I rarely run Ancient by Odindusk at Thu, 07/15/2010 - 16:00
Odindusk's picture

I rarely run Ancient Stirrings because the last time I used it the spell completely whiffed and I felt rather embarrassed. I think my opponent "LOL"-d too.

whiffing is akward but it's by psymunn at Thu, 07/15/2010 - 17:15
psymunn's picture

whiffing is akward but it's worth noting that OPs deck has 20 colourless cards. in such a deck your chances of whiffing are 1/(2^5) which is about 3%. i suppose that's actually a lot higher than i was expecting. awkward. it's harder to whiff than gift of the gargantuan though...

Draft #2 went a lot better by fishhead at Fri, 07/16/2010 - 15:16
fishhead's picture

Draft #2 went a lot better than Draft #1, I think. I don't disagree with a single one of your picks this time. The mana base seems off however; if ever there was a deck that needed 18 lands this is it. In fact, in ROE draft format I have found it is very rare that I play fewer than 18 lands, unless I have a ton of ramp. Even in the so-called "fast" decks like UW or UB levelers, you still have tons of mana sinks with the levelers so you're never at risk of getting flooded. In your deck you could probably lose one of the Bulwarks for another Forest, or put in your Ancient Stirrings as an 18th land and replace an Island with a Forest.

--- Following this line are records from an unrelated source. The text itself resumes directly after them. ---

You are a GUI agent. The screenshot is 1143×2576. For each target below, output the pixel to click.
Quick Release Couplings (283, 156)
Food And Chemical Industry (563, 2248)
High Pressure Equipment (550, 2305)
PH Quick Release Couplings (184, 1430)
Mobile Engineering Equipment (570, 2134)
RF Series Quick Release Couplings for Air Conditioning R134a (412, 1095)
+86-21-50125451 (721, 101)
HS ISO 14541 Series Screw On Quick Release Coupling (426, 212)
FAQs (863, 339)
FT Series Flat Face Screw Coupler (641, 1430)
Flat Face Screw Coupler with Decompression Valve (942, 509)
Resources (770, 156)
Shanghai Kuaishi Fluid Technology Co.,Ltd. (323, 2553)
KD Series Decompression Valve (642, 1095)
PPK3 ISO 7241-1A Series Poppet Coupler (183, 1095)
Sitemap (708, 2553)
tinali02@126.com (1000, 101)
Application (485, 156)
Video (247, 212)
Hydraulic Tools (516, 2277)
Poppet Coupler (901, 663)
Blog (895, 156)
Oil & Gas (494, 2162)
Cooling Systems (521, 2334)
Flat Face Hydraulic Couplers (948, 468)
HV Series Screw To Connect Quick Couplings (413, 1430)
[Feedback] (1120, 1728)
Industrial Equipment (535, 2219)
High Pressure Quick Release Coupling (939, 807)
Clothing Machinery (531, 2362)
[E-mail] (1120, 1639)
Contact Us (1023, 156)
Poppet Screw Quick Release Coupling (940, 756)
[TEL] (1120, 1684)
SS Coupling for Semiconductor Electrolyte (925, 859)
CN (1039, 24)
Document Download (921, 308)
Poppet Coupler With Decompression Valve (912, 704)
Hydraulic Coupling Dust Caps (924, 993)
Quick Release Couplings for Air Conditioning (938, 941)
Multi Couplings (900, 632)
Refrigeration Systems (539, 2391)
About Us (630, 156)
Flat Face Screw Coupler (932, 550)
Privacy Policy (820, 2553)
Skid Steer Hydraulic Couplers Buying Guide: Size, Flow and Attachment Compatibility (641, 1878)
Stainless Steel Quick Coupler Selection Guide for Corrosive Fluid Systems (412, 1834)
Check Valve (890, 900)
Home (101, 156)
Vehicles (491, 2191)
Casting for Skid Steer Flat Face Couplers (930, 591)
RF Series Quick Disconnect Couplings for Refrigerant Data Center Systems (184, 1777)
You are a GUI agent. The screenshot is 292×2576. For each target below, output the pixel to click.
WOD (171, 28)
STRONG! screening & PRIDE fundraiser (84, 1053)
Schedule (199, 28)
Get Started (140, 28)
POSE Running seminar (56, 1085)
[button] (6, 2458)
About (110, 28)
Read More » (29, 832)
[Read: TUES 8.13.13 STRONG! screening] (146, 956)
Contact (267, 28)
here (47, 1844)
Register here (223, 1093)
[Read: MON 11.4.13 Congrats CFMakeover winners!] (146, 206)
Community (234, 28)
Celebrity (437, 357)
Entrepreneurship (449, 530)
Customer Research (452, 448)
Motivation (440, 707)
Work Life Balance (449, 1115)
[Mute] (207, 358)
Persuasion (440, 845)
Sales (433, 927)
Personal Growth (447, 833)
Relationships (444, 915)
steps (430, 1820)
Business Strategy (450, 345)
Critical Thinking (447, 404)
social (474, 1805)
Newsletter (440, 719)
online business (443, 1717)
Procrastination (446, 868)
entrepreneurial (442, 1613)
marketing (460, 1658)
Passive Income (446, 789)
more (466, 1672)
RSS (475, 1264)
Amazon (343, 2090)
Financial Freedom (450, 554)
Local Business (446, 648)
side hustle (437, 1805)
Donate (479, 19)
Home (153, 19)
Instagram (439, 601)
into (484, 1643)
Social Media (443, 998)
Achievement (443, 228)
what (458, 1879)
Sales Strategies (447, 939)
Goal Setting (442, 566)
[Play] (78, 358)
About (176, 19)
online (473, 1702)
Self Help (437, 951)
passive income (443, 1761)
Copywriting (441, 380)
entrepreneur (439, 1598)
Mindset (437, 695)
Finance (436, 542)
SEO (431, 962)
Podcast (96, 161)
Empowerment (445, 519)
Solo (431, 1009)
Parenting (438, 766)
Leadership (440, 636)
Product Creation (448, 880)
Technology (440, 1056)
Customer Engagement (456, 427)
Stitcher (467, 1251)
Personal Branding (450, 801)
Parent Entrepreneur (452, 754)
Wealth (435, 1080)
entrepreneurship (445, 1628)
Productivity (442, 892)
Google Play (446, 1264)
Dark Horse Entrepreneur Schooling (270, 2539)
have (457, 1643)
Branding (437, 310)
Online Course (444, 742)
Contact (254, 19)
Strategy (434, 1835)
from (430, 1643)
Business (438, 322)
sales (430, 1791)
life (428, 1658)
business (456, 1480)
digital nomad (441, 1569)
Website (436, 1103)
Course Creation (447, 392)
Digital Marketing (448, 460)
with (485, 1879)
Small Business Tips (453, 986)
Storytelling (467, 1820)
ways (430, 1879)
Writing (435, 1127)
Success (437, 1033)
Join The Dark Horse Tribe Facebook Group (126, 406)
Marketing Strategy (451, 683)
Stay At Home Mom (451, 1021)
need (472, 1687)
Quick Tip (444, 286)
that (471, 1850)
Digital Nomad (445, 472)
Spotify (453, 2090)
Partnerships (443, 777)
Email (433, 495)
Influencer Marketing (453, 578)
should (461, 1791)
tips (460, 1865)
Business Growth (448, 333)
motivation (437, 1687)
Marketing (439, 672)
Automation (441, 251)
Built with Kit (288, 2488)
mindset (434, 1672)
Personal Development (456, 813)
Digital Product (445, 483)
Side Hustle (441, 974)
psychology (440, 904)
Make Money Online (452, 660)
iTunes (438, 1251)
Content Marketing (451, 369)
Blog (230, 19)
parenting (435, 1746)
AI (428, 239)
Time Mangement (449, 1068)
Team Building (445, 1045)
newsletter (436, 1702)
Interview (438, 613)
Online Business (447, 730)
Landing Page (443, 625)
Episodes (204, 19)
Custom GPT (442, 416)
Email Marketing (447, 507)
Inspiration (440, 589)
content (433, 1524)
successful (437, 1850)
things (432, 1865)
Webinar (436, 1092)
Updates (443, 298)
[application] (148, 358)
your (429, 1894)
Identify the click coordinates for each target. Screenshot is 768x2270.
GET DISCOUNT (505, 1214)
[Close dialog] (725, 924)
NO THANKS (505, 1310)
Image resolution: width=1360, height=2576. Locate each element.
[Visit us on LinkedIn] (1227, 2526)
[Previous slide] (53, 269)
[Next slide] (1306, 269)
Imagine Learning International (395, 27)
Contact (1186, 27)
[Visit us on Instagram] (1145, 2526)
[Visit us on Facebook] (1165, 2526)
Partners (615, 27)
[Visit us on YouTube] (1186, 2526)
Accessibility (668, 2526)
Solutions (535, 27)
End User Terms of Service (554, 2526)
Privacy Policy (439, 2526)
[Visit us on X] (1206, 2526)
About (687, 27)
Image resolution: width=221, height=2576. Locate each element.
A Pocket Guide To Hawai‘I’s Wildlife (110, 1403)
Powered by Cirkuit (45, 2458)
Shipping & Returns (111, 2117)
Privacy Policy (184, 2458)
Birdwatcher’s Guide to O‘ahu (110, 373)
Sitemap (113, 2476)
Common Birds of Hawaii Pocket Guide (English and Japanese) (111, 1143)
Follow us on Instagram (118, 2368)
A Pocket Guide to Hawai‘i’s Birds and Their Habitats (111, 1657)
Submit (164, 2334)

Regarding win conditions, three should be enough with the two Wurms and the Tuskcaller. I don't agree that this is too few win conditions, since your games will always go long with multiple Mnemonic Walls + removal, and you have counterspell and bounce backup.

Regarding cliffhanger endings, this is the great Dylan Pratt we're talking about here. Easy 3-0, not even a challenge.